As I said before, I hadn’t thought much about motherhood, including what type of mother I wanted to be. As a pregnant lady, I was miserable. Pregnancy does not suit me. It made me feel too full to bursting, nauseous, and terribly ugly. I don’t think I have ever despised myself more than when I was pregnant. Add to that being in my final semester of college, as well as my mother being diagnosed with breast cancer and you can probably deduce just how fantastic I thought pregnancy was. I was nervous, constantly consumed with what was going wrong within my body or what would go wrong once the baby was born. And then the day arrived. I was induced, and three hours later, I was holding the most beautiful baby girl there ever was (funny how all parents feel that way). And that is where the real adventure began.
I have never been a baby person. I didn’t babysit as an adolescent. Although I had changed many adult diapers, I had successfully maneuvered through 27 years of my life without having to change a baby’s diaper. I had never fed a baby. All I could think was, “what have I gotten myself into?”. Turns out, I wasn’t so terrible after all.
Reflecting on the past two years I realize just how far I have come. I breastfed Sailor for the first year. I became adept at pureeing baby food from scratch. I changed quite a number of cloth diapers, and did more laundry in the first six months of her life than I think I have done in MY entire life. I became a homemaker. A stay at home mom. A housewife. I learned how to treat thrush with Gentian violet. How to give her baths in ever increasing amounts of water. At the urging of my husband, I learned how to let my baby cry in order to teach her how to self-soothe. I made her first birthday cake from scratch, icing and all. Our electricity went out and I had to make simple syrup on a propane crawfish boiler. I packed her up and moved her 700 miles away with a broken ankle. I watched her take her first steps while I was on crutches. I’ve also picked up some other skills not relative to the baby at all, but definitely in line with how I hope she remembers me as a mother later in life.

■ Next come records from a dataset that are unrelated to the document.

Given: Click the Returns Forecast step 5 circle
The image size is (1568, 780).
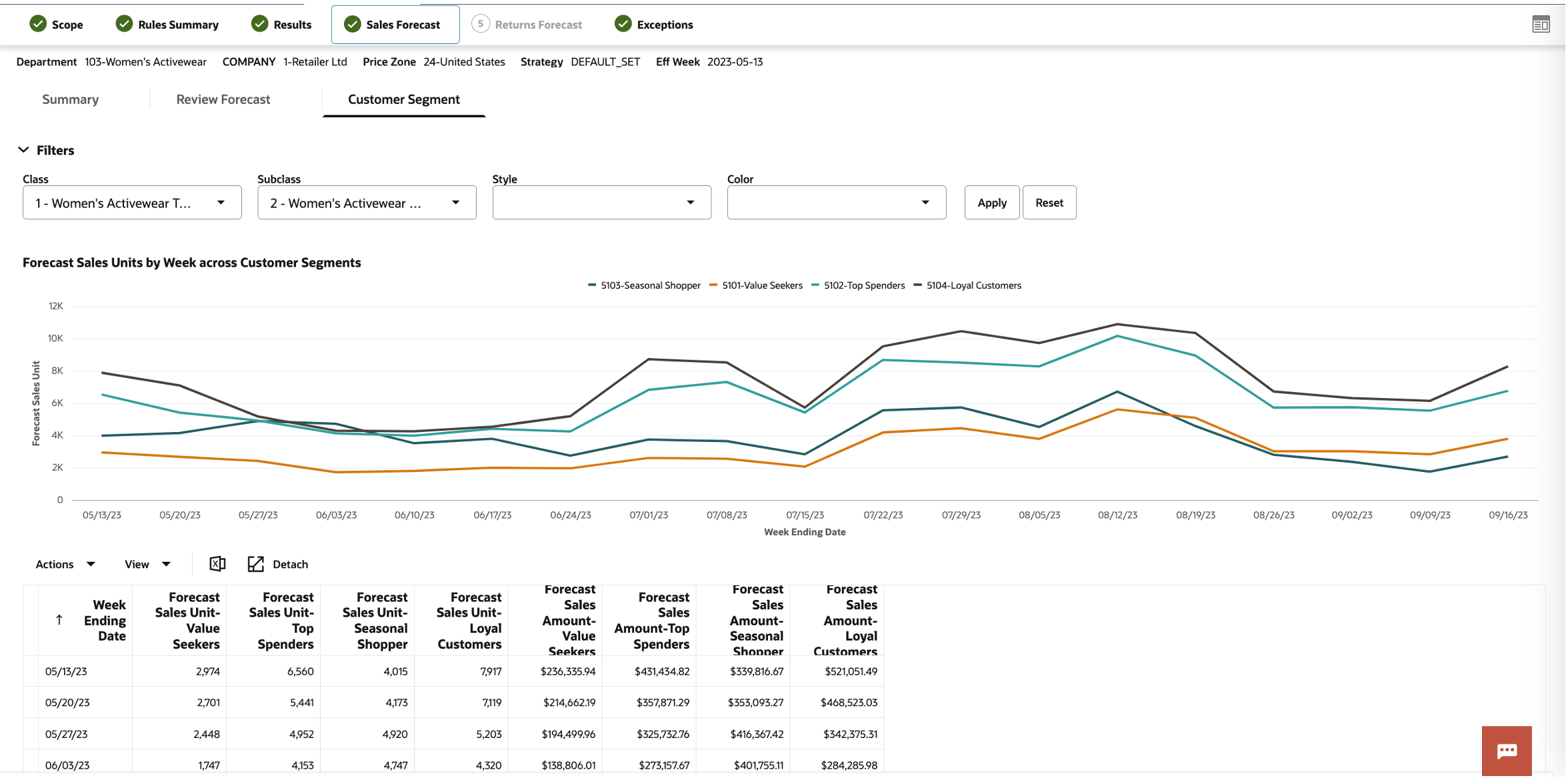Looking at the screenshot, I should coord(481,24).
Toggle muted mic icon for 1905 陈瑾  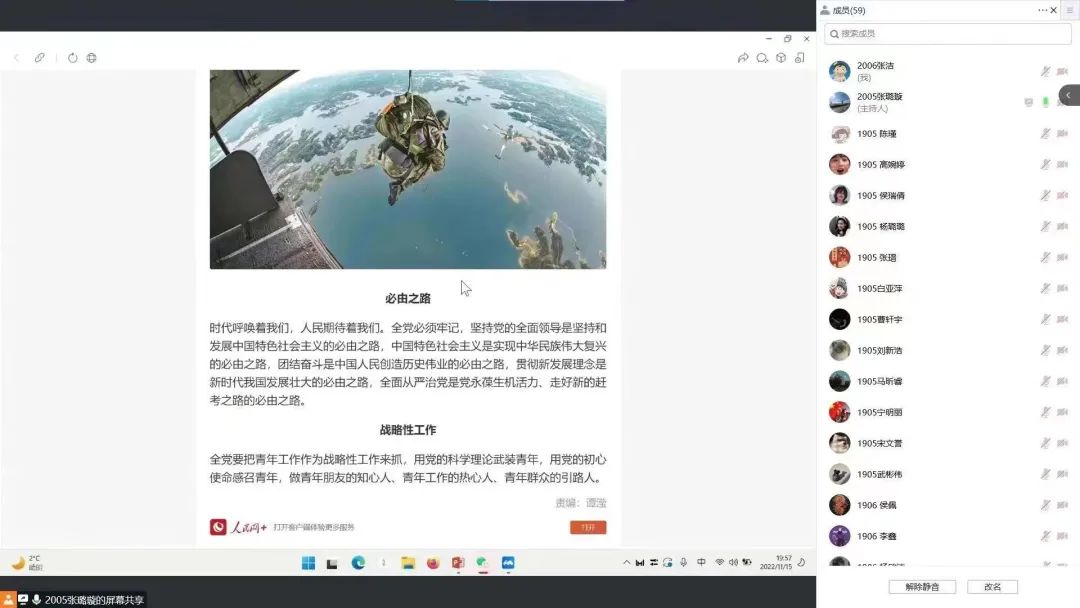coord(1045,133)
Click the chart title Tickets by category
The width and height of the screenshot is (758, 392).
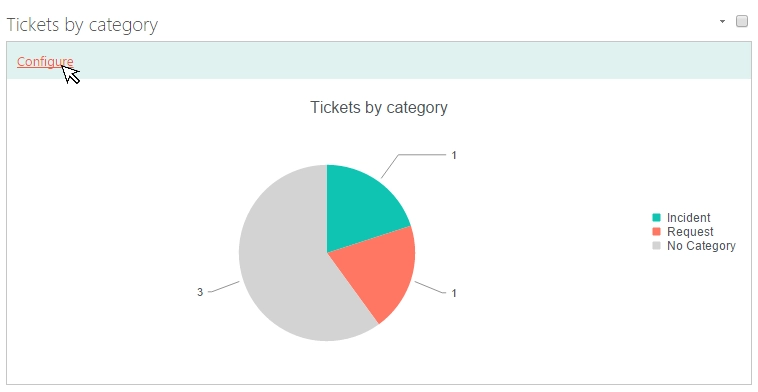point(379,107)
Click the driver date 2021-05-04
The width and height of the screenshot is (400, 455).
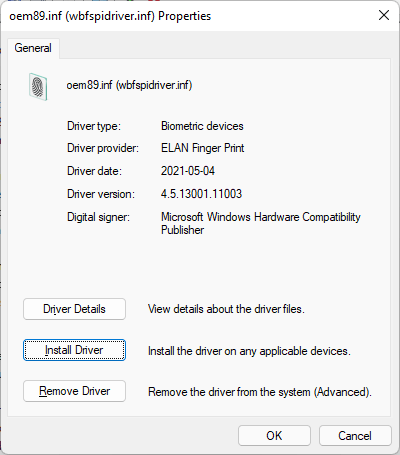[188, 171]
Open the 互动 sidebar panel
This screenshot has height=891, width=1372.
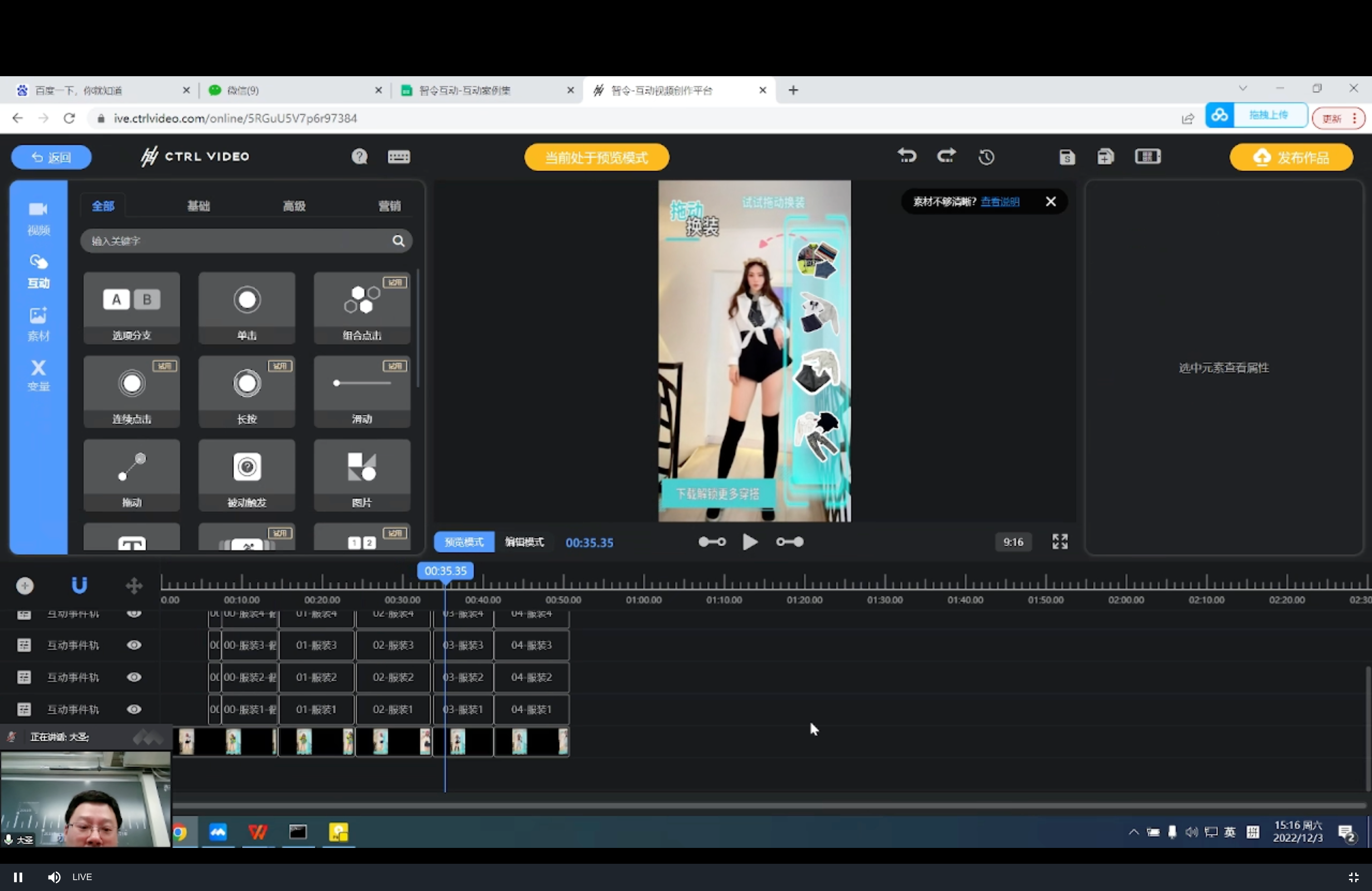coord(38,271)
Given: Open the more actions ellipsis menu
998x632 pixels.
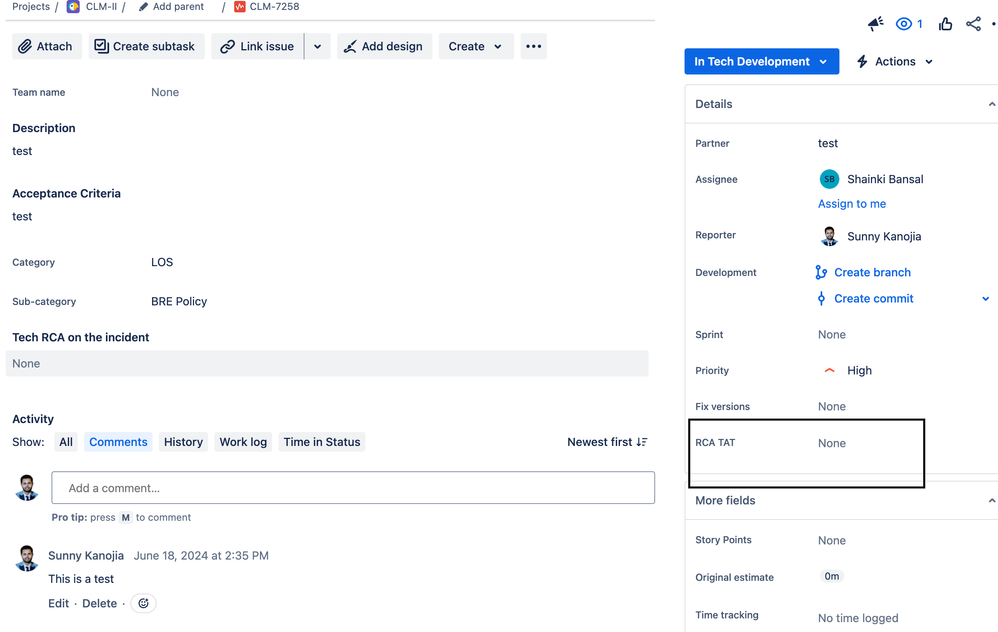Looking at the screenshot, I should coord(532,46).
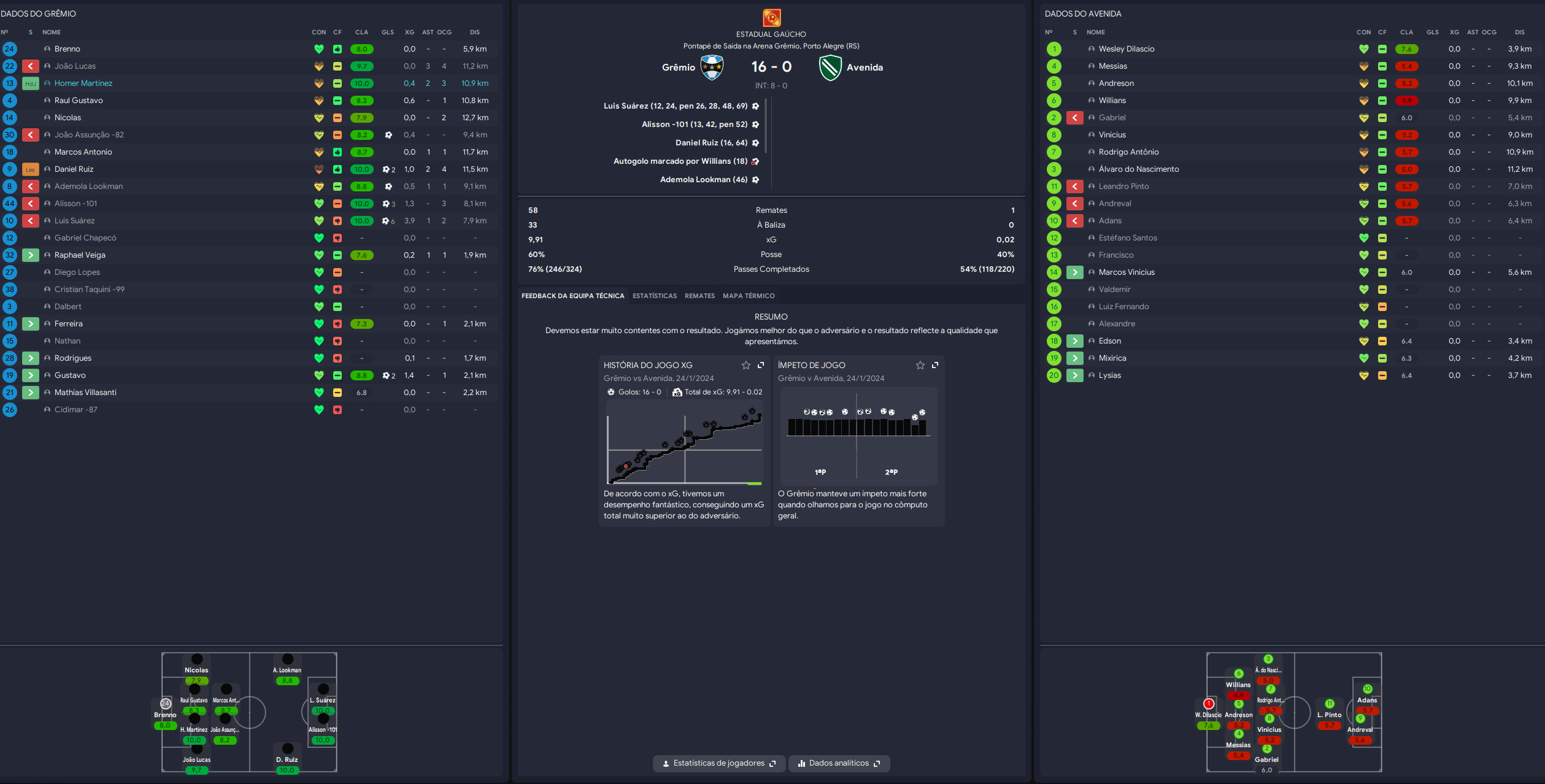The width and height of the screenshot is (1545, 784).
Task: Open the Mapa Térmico tab
Action: (748, 296)
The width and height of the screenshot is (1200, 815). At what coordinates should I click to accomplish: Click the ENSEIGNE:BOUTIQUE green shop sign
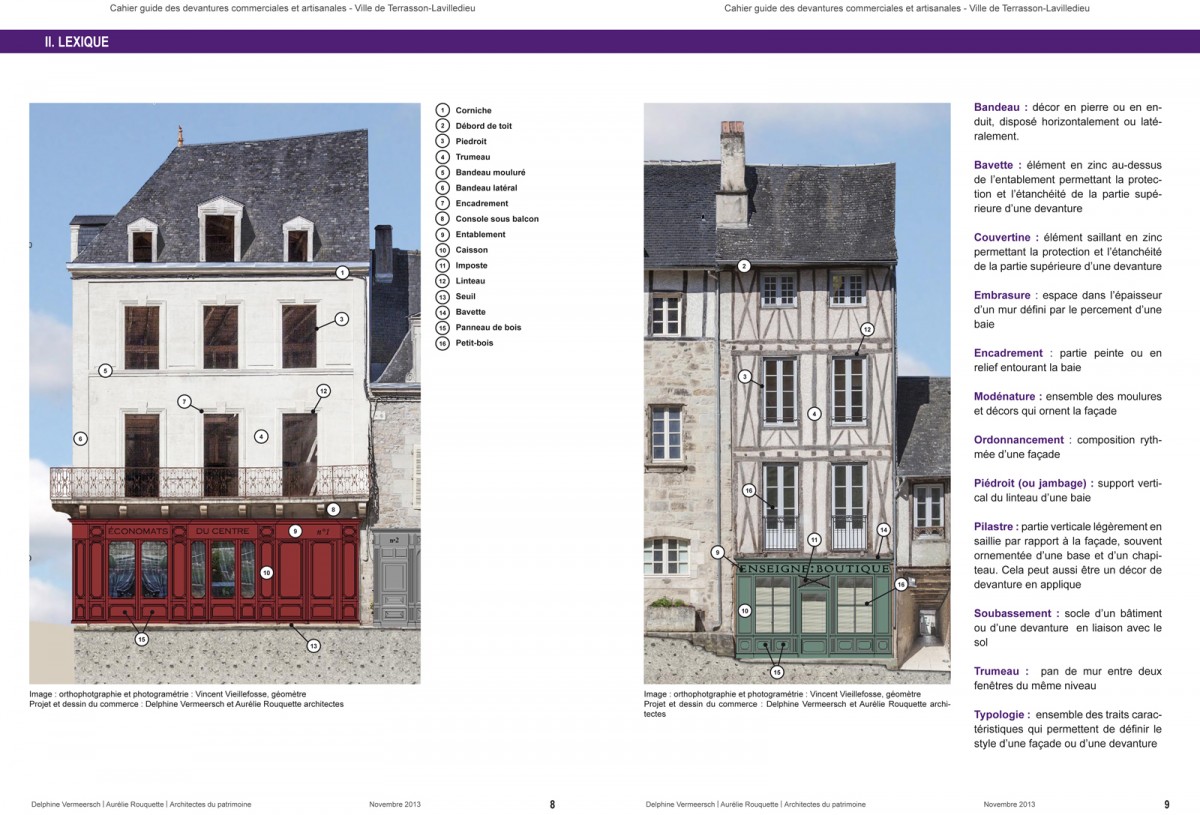click(814, 568)
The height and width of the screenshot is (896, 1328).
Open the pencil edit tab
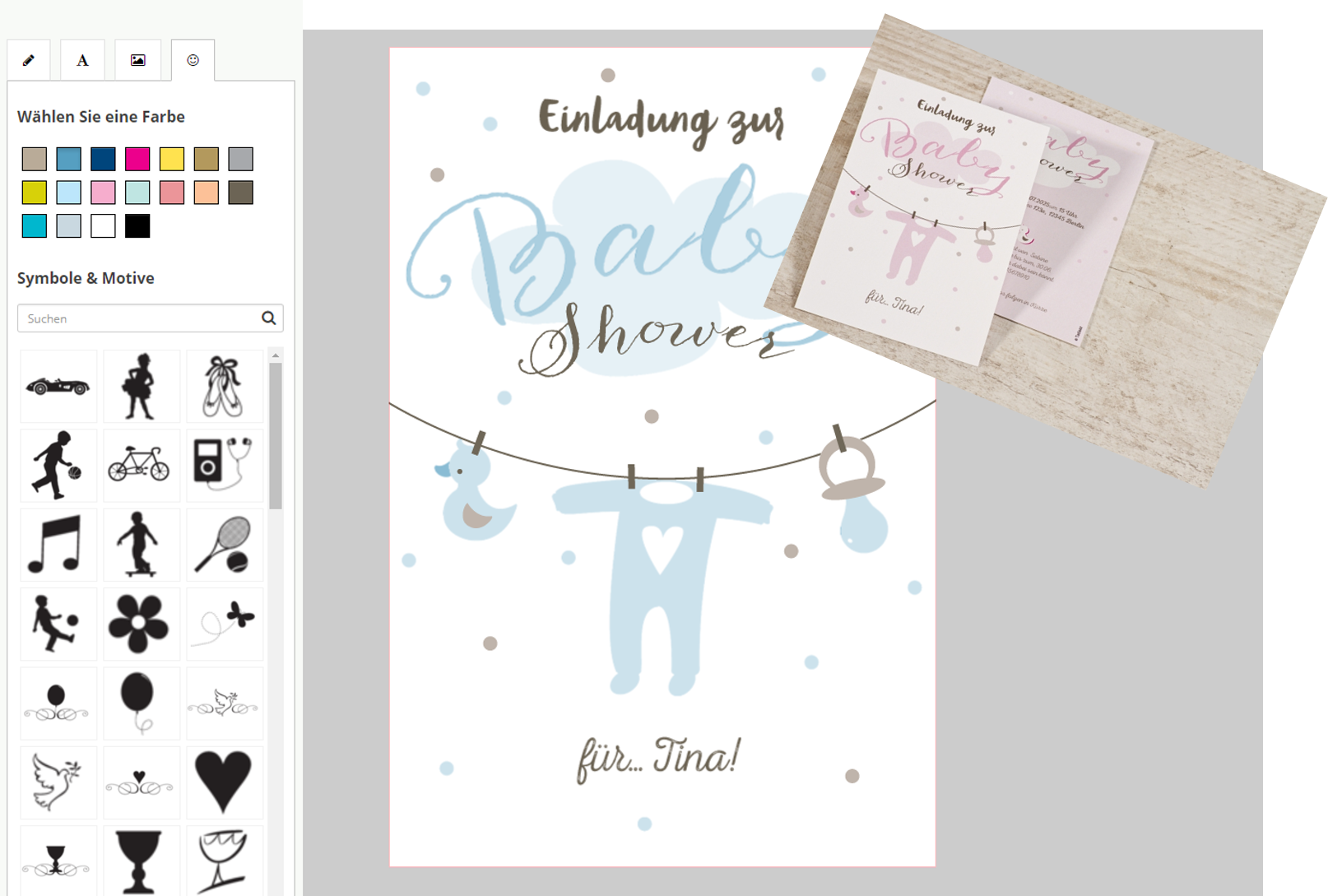click(x=29, y=60)
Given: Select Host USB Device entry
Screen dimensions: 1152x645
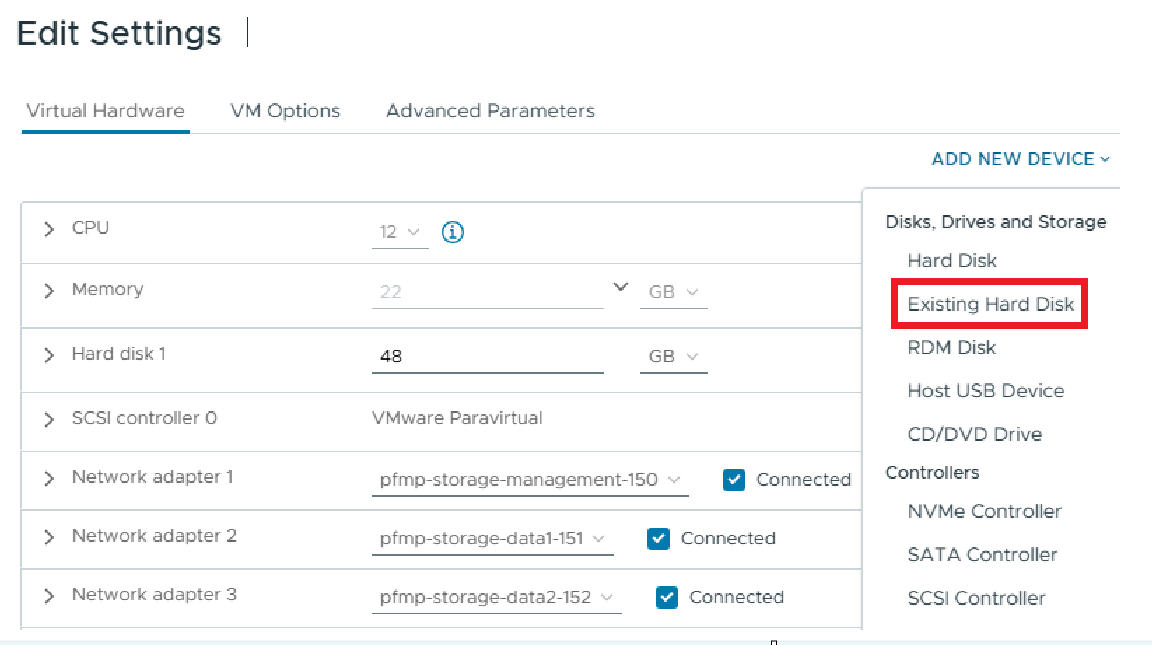Looking at the screenshot, I should [985, 390].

I am thankful every day for her. She has brought to fruition something within me that was always lingering, yet never fulfilled. She has made me value life more. Value relationships more. Watch my tongue. Check my attitude. Smile a lot. Sing silly songs loudly. Blow lots of bubbles. Become an artist. Look at the world differently, and challenge her to keep looking at the world that way. A way that is beautiful in its ugliness. A way that keeps us all guessing what in the world will happen next.